LA SUPERARCHITETTURA E L’AVANGUARDIA RADICALE

da architettura.it

In tutto la mostra durò quasi due settimane e poi dopo lo smantellamento non rimase più traccia, se non per due oggetti che continuarono ad evocarne la memoria: il divano SuperOnda e la lampada Passiflora messi in produzione dall’azienda Poltronova. Una successiva mostra del 1967 commissionata stavolta ad Andrea Branzi dalla galleria comunale di Modena, vedrà un’altra volta insieme ARCHIZOOM e SUPERSTUDIO nel quale gruppo  Adolfo Natalini sarà affiancato da un giovane Cristiano Toraldo di Francia che da quel momento sarà parte fondamentale per le sperimentazioni e le ricerche del gruppo. Non solo, SUPERSTUDIO apre le sue porte ad altri nuovi componenti come Alessandro e Roberto Magris, Piero Frassinelli, e dal 1970 al 1972 Alessandro Poli. Il gruppo svolgerà fino al 1978 attività di ricerca teorica sull’architettura e sul design. Il Monumento Continuo (1969), Dodici Città ideali (1971) e Cinque storie del Superstudio: vita, educazione, cerimonia, amore morte (1973), sono progetti che mixano utopia, pessimismo e ironia, momenti estremi di una ricerca dissacrante e volta ad una rifondazione teorico-filosofica dell’architettura. Da ricordare anche gli oggetti di design e i complementi di arredo ancora in produzione (la serie Quaderna del 1970 prodotta da Zanotta).

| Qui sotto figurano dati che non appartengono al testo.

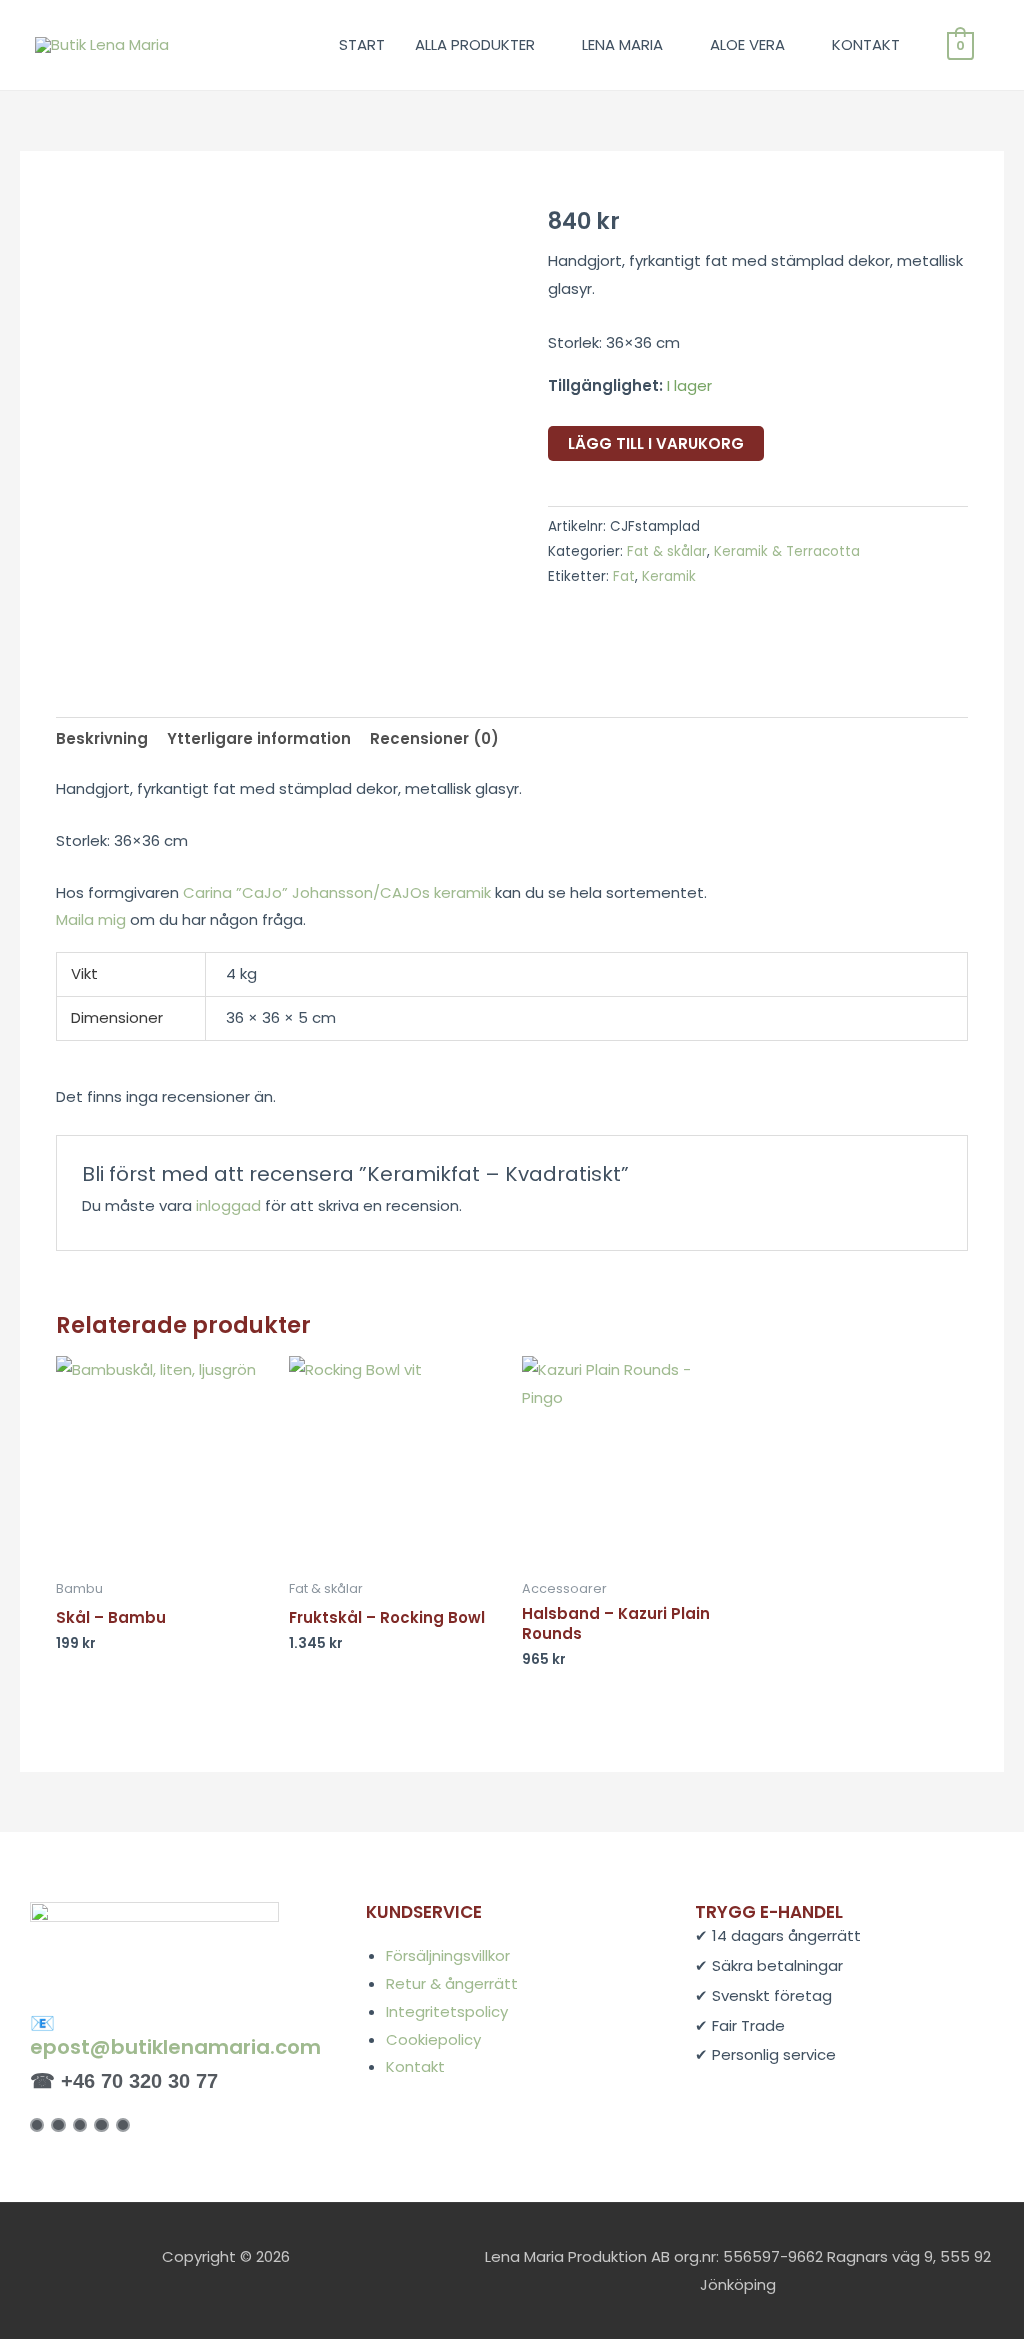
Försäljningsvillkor (448, 1955)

Anche ARCHIZOOM apre le proprie porte a nuovi componenti; nel 1968 si aggregarono al gruppo originario, Lucia e Dario Bartolini. Il gruppo, dopo la mostra SUPERARCHITETTURA, partecipò alla XIV Triennale con il progetto Centro di cospirazione eclettica, e ad Italy: New domestic landscape al MoMA di New York, pur continuando l’attività di ricerca nel campo architettonico e urbanistico che culminerà con “No Stop City” del (1970-1972). Con la loro serie provocatoria di mobili per Poltronova (divani SuperOnda e Safari) si apre la stagione del “nuovo design” che porterà ARCHIZOOM alla ribalta internazionale. Il gruppo si scioglie definitivamente nel 1974. Oltre ai già trattati ARCHIZOOM e SUPERSTUDIO, all’interno dello stesso movimento d’avanguardia radicale orbitavano il gruppo 9999, il gruppo ZZIGGURAT, LAPO BINAZZI e i suoi UFO, REMO BUTI, ALESSANDRO MENDINI, ETTORE SOTTSASS e il gruppo STRUM.